Umm. My iPad Pro I had Amazon music in the background, while working on spreadsheet. Receiving emails from 3 accounts. Isn’t that multi tasking? Oh..I forgot, it’s not multi tasking because of the split screen. I love how the definition just changes to suit you.

18. sgodsell

Posts: 7607; Member since: Mar 16, 2013

If you write an app for Android it can run in the background without any extra coding or needed APIs. With iOS you have to code specifically for multitasking, and use specific iOS APIs to run a process or service in the background. BTW an iPad pro does support split screen multitasking. The iPhones do not support split screen multitasking.

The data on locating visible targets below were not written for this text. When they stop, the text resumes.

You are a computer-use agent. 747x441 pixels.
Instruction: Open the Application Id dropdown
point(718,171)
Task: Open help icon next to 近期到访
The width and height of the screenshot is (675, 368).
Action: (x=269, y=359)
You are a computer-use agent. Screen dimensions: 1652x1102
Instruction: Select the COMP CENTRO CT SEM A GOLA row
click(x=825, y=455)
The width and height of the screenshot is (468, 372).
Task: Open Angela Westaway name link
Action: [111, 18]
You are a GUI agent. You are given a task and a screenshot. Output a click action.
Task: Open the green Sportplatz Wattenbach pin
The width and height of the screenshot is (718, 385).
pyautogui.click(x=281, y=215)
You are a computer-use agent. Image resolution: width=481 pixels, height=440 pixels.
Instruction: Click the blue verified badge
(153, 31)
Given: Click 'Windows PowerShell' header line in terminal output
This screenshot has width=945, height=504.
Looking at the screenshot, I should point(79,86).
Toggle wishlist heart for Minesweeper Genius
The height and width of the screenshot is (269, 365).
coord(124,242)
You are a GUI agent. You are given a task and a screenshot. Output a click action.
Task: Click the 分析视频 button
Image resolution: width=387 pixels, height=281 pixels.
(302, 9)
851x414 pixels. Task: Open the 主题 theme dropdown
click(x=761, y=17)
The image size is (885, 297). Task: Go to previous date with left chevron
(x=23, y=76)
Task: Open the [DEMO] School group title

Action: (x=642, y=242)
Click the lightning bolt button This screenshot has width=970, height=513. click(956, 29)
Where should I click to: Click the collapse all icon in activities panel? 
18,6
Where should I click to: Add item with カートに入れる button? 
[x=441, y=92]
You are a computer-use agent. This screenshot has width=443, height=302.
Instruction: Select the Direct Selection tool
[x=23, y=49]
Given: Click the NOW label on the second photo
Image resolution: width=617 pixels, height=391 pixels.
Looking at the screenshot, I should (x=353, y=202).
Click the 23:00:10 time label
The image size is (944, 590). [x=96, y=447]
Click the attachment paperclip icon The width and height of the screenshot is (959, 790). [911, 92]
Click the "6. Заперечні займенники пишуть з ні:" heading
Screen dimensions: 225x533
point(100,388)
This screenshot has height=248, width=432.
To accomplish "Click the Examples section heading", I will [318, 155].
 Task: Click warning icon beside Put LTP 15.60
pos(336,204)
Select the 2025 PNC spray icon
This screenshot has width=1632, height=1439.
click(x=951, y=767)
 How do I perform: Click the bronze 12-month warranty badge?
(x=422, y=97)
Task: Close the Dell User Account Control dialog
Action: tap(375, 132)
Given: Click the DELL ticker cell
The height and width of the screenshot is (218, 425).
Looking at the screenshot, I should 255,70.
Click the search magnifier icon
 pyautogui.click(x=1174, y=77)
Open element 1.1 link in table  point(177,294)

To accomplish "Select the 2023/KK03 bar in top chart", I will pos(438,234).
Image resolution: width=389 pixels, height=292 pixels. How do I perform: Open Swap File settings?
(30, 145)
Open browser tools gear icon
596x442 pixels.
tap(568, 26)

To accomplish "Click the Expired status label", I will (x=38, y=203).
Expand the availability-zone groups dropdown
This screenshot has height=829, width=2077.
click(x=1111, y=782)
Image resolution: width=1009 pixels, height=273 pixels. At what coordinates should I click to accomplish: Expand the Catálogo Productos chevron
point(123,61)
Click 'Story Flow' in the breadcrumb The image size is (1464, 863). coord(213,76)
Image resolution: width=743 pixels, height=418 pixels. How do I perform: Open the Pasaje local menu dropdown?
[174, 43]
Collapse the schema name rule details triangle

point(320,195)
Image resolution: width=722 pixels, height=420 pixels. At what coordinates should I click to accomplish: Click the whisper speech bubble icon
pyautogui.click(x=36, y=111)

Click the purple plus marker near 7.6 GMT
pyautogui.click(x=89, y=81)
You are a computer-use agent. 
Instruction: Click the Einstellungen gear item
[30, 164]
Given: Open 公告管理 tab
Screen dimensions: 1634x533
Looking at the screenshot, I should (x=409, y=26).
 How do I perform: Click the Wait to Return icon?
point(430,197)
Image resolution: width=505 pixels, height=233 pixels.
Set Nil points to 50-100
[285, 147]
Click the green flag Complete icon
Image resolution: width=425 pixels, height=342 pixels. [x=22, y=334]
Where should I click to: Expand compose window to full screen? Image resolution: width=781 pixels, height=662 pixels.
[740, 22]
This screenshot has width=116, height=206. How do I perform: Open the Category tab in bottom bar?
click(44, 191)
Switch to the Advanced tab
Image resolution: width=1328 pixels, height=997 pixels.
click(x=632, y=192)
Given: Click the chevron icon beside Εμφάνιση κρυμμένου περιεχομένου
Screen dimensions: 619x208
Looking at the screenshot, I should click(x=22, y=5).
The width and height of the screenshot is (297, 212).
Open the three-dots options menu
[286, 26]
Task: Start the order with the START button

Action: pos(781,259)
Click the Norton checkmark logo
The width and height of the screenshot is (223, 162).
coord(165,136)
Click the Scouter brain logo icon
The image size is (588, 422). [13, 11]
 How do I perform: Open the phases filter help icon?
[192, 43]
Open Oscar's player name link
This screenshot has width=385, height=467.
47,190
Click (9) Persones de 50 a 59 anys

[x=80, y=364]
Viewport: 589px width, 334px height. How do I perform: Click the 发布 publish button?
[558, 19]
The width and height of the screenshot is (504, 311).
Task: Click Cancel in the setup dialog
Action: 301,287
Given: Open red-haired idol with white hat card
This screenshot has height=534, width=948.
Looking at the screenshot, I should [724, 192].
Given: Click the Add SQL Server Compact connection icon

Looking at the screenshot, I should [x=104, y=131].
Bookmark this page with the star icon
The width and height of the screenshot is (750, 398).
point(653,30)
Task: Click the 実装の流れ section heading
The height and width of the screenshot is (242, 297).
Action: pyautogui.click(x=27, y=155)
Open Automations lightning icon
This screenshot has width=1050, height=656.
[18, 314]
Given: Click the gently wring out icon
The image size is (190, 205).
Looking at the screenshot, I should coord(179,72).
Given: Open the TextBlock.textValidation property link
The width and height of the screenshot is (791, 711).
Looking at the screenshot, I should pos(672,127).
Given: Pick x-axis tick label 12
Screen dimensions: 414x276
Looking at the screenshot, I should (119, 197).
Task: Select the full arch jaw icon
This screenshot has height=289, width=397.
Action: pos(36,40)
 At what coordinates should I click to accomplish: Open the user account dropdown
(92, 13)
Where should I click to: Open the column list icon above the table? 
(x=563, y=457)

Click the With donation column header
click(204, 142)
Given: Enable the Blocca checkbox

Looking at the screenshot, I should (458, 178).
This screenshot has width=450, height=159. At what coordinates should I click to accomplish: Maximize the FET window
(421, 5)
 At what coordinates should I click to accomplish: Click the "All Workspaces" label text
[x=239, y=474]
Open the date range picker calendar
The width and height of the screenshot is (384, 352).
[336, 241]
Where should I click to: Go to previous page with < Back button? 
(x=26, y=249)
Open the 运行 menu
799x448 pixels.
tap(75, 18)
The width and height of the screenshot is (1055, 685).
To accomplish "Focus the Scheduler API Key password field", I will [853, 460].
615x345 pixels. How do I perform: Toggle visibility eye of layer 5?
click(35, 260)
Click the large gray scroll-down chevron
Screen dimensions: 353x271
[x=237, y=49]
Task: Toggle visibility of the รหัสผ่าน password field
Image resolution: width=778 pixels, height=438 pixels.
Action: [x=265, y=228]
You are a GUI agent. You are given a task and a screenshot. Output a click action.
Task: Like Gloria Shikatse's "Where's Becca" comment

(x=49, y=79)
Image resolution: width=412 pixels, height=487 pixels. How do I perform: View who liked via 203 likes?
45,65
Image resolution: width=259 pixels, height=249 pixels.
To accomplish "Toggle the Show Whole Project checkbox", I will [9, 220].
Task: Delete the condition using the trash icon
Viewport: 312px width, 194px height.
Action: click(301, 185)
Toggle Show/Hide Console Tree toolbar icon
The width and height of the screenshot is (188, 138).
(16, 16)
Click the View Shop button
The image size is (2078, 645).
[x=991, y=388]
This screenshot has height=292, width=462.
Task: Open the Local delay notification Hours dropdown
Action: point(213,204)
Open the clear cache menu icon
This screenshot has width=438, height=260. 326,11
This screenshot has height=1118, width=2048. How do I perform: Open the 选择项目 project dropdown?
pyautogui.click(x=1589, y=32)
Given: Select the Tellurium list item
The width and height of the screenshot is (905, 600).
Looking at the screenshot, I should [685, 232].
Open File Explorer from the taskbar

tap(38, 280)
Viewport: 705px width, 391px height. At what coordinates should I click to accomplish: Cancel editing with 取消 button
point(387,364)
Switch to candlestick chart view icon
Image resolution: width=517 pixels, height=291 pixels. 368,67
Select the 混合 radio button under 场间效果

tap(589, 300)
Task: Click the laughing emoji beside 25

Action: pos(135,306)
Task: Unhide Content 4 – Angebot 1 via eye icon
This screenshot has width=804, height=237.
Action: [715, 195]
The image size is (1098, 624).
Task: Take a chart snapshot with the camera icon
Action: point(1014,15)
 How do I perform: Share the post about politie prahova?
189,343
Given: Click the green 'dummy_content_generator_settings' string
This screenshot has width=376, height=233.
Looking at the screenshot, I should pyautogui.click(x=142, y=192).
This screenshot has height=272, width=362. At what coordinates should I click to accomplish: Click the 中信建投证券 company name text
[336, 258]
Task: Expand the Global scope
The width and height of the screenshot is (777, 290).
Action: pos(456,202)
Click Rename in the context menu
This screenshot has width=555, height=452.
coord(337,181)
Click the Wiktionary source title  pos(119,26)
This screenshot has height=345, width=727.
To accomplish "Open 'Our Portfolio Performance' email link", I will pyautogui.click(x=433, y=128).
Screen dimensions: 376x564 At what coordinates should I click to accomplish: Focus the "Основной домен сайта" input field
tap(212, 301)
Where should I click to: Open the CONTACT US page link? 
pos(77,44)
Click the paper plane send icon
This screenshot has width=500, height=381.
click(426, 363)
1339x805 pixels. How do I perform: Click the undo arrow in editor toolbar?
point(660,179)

No iPhone does.

21. UglyFrank

Posts: 2200; Member since: Jan 23, 2014

It's so stupid that if I use Dropbox/Google drive, I have to keep the app open to upload pictures that would upload in the background on android

19. Anchor

Posts: 160; Member since: Jun 16, 2017

I like how we turned this thread from a SD845 thing to a Ram management thing+ comparison with iOS

23. mikehunta727 unregistered

845 is gonna be really powerful. 835 in my Note 8 already absolutely flies and tears everything apart thats thrown at it with very quick ease All these other components on the SoC(ISP, DSP, etc) are all gonna see big improvements alongside with new things like onboard machine learning/other stuff added to the SoC, good times. We need apps to start really leveraging Qualcomm SoCs top down, from the DSP all the way to the GPU

26. NickSDC

Posts: 26; Member since: Nov 13, 2012

Hope it shoots 240@1080. Qualcomm is late to that game.

30. GrosseFatigue

Posts: 211; Member since: Jul 27, 2011

Will it be faster than the iPhone x??